WORK ORDER:
Please show all lines of the records that include "arrow".

DATA PROVIDED:
=== Section Start ===

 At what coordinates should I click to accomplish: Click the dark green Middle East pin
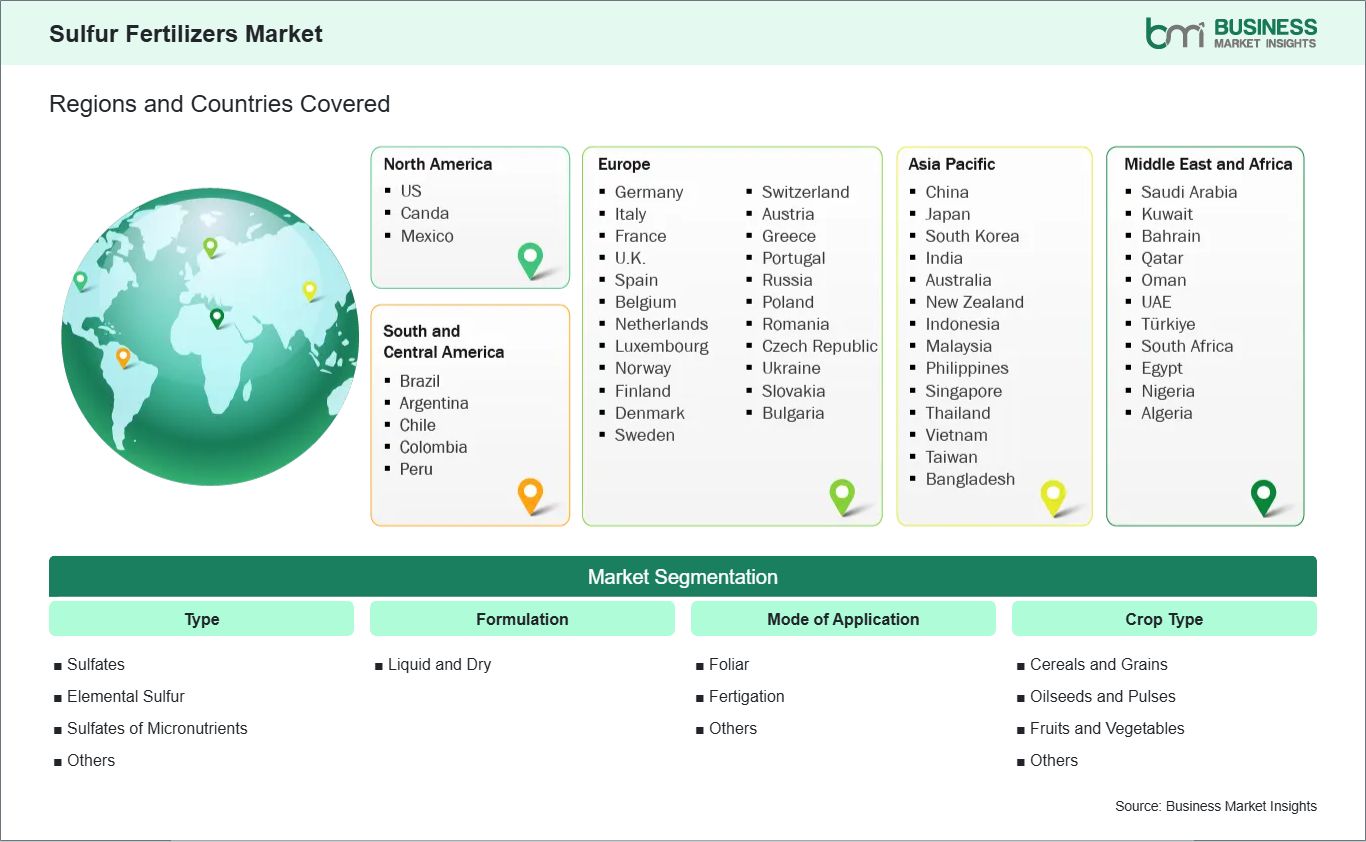click(1264, 495)
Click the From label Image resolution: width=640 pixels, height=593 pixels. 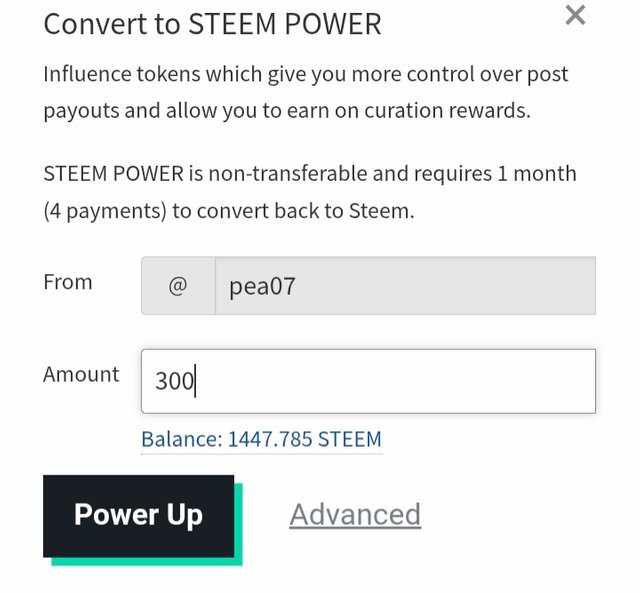point(68,282)
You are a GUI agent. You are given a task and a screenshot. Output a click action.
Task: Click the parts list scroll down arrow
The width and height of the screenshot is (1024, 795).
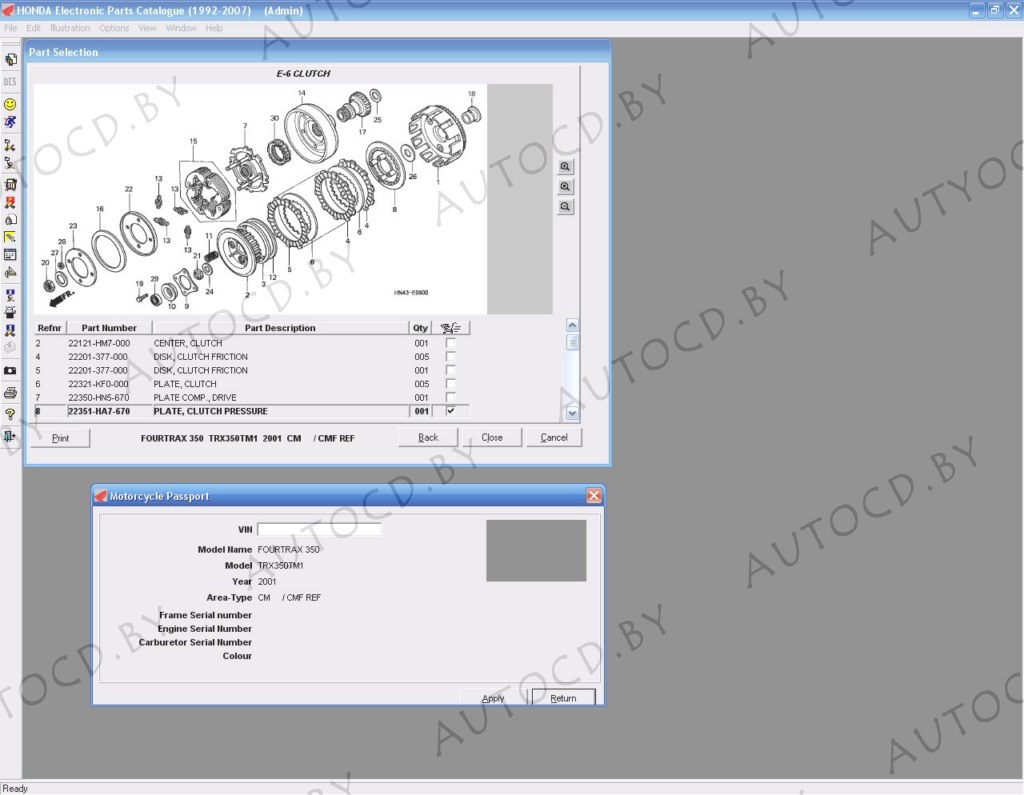click(x=572, y=412)
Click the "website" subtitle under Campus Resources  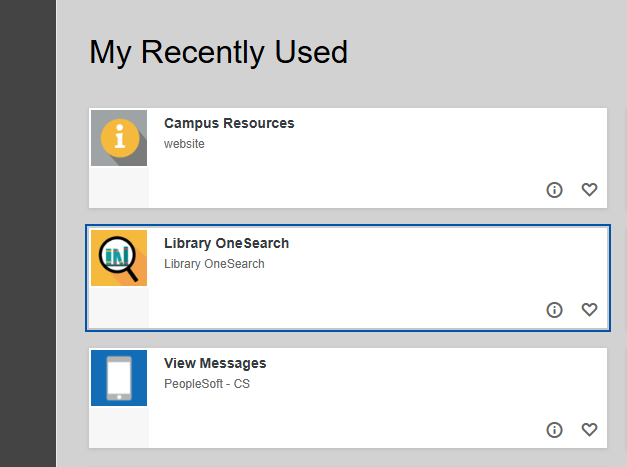pos(184,144)
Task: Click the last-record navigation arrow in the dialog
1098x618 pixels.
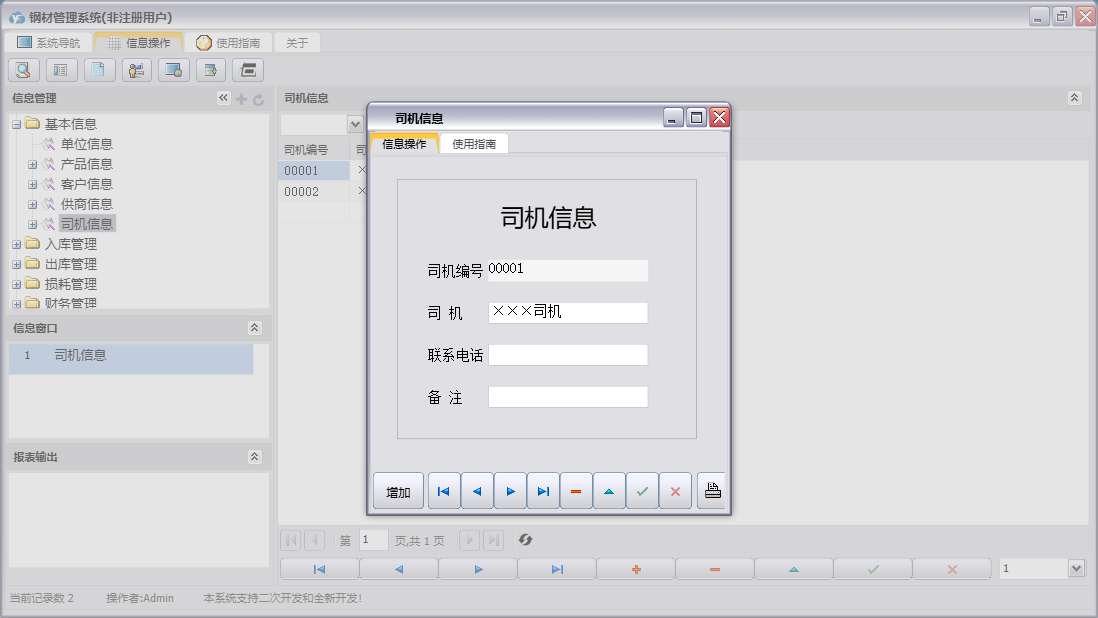Action: pos(543,491)
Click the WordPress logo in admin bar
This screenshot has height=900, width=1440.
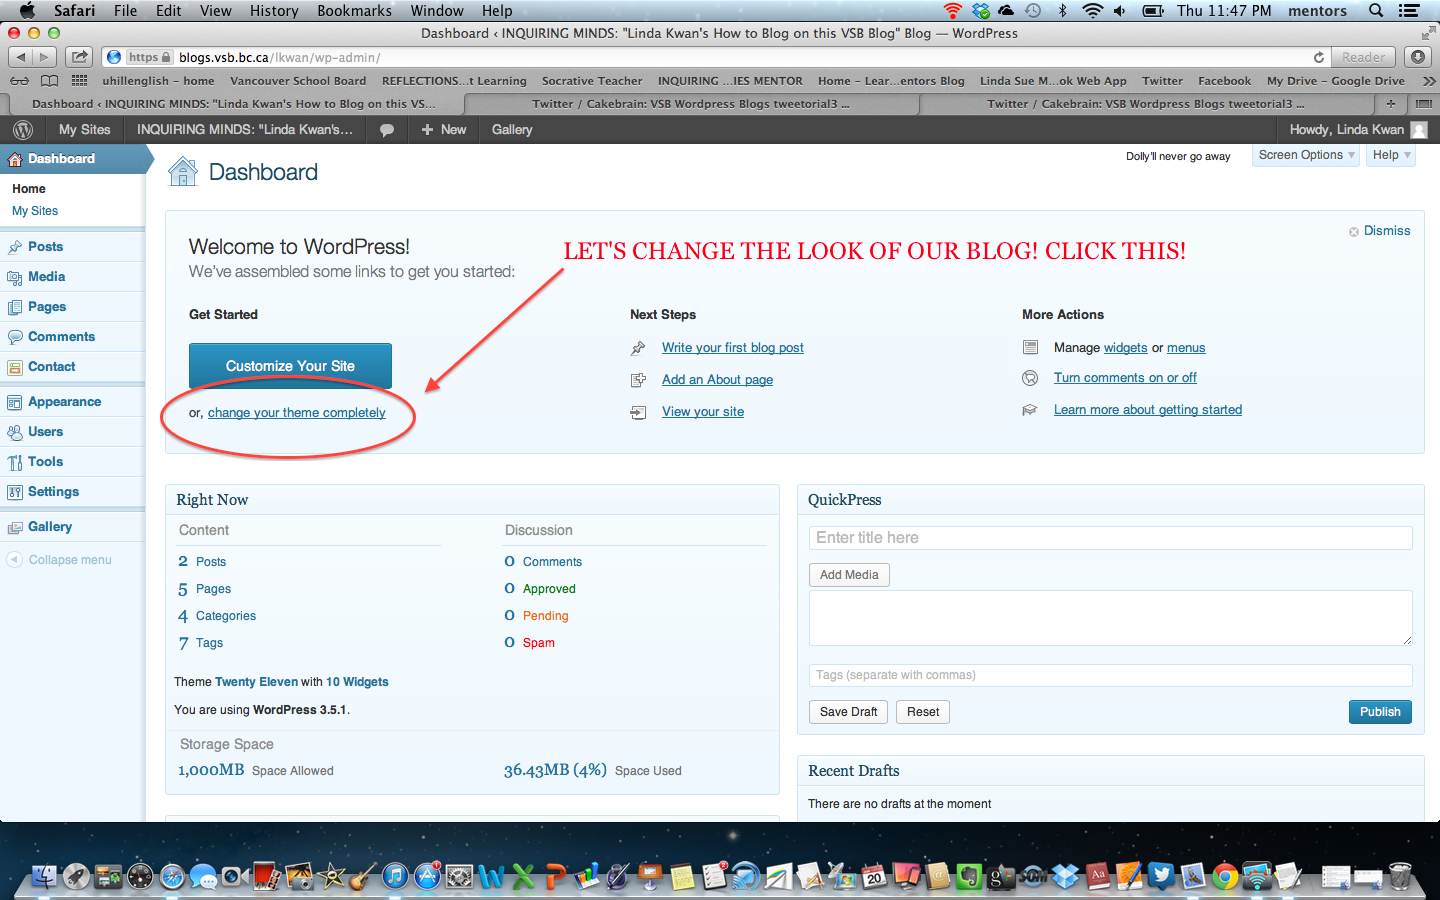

=== Section End ===

WRITTEN ANSWER:
Task: Click the parts list scroll down arrow
Task: Click the last-record navigation arrow in the dialog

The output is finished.